╭──
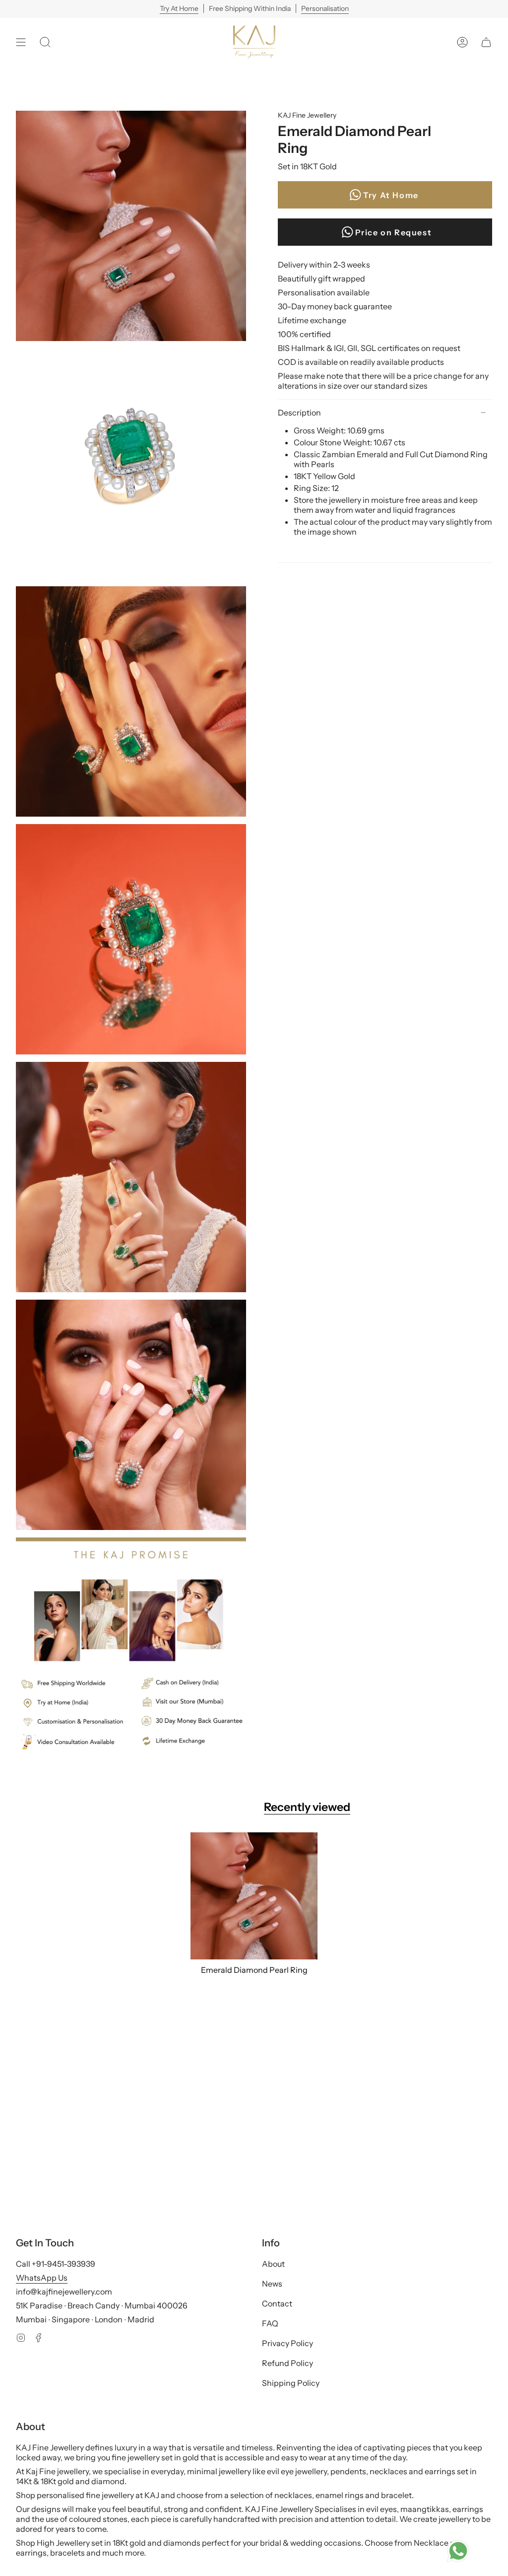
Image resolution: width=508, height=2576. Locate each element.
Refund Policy (287, 2363)
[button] (45, 42)
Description (299, 413)
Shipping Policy (290, 2383)
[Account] (462, 42)
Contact (277, 2303)
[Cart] (486, 42)
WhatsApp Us (41, 2278)
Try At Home (179, 8)
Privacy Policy (287, 2343)
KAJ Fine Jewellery (307, 115)
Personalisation (325, 8)
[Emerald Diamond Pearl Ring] (254, 1895)
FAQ (270, 2323)
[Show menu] (20, 42)
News (272, 2284)
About (273, 2264)
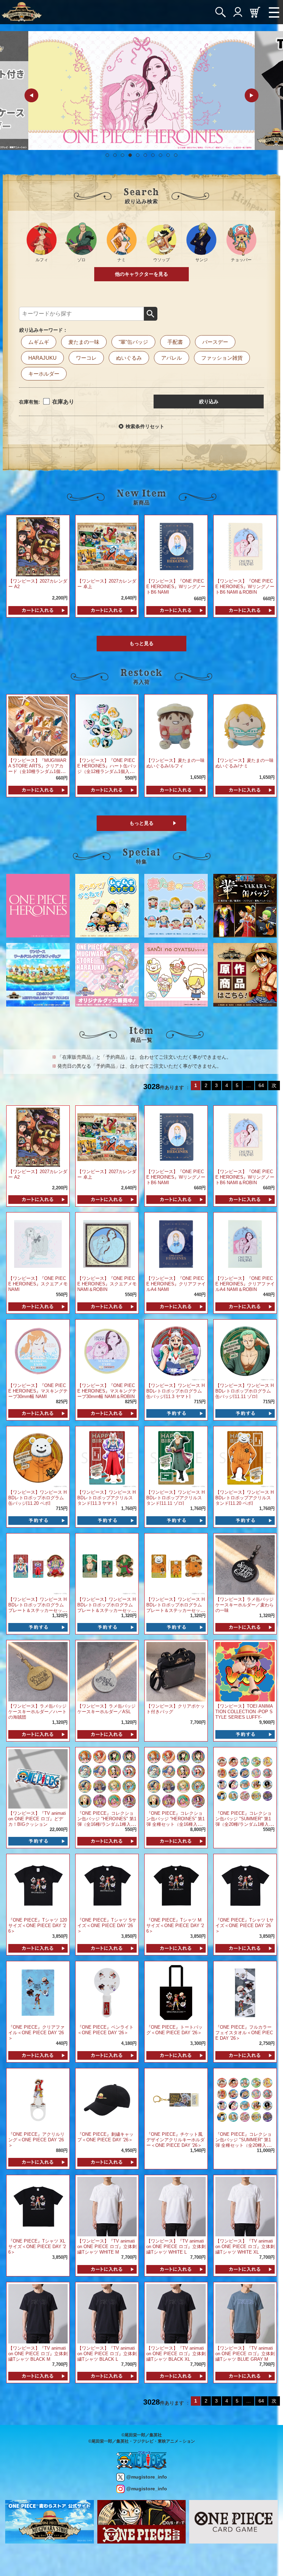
╰──
What is expected -> With images left out, the data must be transcribed exactly.

Your solution ->
Image resolution: width=508, height=2576. Locate each element.
Refund Policy (287, 2363)
[button] (45, 42)
Description (299, 413)
Shipping Policy (290, 2383)
[Account] (462, 42)
Contact (277, 2303)
[Cart] (486, 42)
WhatsApp Us (41, 2278)
Try At Home (179, 8)
Privacy Policy (287, 2343)
KAJ Fine Jewellery (307, 115)
Personalisation (325, 8)
[Emerald Diamond Pearl Ring] (254, 1895)
FAQ (270, 2323)
[Show menu] (20, 42)
News (272, 2284)
About (273, 2264)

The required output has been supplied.